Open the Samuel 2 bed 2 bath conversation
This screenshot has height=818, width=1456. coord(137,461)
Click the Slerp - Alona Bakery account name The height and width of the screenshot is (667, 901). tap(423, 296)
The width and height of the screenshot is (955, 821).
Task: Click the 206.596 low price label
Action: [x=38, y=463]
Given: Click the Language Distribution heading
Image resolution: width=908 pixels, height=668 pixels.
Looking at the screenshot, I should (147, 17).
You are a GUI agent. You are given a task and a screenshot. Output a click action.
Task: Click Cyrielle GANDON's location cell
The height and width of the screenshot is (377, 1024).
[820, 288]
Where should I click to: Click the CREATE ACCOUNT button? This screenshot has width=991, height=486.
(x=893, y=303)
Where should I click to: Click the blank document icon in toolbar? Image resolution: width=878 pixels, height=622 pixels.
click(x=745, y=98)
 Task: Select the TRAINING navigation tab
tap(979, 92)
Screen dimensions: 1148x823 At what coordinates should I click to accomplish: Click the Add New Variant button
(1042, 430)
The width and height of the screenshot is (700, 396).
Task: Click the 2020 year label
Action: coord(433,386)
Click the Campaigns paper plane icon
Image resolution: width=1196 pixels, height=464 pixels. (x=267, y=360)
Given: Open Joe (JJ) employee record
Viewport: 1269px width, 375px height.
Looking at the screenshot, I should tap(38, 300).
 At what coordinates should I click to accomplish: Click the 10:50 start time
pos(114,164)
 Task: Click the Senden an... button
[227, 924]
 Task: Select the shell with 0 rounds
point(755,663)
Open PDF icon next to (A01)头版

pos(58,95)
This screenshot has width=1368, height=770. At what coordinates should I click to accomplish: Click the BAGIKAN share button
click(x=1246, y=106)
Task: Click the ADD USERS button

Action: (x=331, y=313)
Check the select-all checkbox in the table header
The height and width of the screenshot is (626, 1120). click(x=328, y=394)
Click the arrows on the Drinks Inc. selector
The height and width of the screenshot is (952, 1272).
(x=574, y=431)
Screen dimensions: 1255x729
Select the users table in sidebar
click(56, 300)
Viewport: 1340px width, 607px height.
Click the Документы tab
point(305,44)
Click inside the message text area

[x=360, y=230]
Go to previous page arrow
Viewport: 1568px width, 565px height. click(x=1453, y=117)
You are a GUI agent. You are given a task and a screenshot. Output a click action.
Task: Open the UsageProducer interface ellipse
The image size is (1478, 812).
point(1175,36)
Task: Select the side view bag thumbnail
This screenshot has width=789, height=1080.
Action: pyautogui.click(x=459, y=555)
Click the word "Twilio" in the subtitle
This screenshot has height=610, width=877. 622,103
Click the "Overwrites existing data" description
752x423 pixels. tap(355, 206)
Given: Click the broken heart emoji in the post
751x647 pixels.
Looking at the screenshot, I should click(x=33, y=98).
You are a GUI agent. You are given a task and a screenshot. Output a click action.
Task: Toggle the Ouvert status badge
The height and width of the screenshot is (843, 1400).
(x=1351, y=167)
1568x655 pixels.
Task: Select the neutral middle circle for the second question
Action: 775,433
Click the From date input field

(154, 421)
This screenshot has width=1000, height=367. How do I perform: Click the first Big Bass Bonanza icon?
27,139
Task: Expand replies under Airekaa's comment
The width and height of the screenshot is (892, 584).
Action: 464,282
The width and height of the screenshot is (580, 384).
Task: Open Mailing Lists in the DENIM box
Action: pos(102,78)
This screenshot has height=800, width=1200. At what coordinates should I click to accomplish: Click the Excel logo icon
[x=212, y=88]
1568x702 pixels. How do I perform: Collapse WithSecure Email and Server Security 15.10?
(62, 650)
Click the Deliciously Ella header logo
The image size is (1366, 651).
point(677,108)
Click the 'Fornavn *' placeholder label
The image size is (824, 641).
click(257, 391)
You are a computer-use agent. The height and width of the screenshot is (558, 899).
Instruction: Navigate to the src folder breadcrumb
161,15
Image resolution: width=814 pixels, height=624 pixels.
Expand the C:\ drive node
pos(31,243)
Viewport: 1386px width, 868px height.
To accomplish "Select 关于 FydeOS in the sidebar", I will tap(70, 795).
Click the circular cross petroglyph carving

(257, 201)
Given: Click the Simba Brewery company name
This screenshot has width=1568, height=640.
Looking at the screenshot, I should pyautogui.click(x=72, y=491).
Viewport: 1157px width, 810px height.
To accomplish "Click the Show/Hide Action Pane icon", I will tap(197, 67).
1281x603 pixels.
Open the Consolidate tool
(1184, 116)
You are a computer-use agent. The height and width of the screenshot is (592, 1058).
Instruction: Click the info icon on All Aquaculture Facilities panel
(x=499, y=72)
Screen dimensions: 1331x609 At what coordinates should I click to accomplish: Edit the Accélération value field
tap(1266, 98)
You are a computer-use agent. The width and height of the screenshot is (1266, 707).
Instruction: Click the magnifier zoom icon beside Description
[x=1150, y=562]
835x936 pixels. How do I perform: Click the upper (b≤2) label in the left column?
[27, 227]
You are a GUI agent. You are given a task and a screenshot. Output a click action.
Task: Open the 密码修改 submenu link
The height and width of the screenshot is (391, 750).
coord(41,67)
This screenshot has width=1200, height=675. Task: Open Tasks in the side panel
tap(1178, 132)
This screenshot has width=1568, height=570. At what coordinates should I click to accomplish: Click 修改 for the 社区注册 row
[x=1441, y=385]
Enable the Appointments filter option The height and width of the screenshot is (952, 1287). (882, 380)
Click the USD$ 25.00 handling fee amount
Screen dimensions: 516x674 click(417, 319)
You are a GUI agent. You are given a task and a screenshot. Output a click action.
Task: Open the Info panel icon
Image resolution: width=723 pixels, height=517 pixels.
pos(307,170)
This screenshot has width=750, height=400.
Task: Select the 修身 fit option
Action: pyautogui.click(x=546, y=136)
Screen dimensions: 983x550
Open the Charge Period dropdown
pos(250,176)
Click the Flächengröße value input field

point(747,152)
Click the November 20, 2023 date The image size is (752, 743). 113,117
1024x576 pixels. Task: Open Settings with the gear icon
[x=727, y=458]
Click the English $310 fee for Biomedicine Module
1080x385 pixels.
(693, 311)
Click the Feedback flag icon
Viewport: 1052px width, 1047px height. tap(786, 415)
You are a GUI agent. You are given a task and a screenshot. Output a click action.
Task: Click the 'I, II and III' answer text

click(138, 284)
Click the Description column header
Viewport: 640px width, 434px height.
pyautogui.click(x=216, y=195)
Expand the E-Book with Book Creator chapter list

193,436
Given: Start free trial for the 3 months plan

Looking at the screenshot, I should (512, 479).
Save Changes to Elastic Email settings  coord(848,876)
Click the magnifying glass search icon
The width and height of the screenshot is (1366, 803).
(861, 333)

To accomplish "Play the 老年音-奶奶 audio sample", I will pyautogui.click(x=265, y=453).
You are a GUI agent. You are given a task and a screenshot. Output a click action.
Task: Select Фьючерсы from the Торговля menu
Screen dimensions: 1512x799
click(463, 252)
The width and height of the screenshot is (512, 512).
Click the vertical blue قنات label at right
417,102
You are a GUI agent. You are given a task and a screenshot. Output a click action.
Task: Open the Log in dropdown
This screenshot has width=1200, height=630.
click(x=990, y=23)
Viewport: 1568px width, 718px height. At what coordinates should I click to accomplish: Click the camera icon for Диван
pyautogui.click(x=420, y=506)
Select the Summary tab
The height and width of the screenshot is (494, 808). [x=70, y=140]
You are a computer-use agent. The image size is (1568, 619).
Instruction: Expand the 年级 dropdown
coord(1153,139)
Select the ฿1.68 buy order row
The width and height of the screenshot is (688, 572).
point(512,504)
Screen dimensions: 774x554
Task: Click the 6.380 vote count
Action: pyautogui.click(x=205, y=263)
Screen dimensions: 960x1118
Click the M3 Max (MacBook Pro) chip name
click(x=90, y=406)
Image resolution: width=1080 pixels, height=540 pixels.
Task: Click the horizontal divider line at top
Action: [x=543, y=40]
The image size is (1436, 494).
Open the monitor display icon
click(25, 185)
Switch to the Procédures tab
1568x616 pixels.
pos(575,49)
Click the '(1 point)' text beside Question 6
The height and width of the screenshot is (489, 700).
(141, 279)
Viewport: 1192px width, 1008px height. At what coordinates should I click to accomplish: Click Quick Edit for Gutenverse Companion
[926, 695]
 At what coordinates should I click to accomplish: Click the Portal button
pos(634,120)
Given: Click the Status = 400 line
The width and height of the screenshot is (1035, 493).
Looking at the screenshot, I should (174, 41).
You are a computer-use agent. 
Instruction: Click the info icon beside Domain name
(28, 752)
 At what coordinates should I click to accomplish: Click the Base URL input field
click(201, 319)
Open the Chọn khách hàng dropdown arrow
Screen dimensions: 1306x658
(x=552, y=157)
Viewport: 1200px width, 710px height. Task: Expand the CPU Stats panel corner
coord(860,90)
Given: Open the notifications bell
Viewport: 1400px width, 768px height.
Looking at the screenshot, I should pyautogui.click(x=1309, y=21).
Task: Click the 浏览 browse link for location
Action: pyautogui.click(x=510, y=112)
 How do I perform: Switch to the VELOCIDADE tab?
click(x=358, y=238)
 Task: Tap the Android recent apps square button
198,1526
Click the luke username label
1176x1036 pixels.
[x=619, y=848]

------------------------------------------------------------------------

> [Brief]:
Across all the records above, find each line with "will" in it and copy it.

> [Solution for this problem]:
To accomplish "Select 关于 FydeOS in the sidebar", I will tap(70, 795).
To accomplish "Click the Show/Hide Action Pane icon", I will tap(197, 67).
To accomplish "Play the 老年音-奶奶 audio sample", I will pyautogui.click(x=265, y=453).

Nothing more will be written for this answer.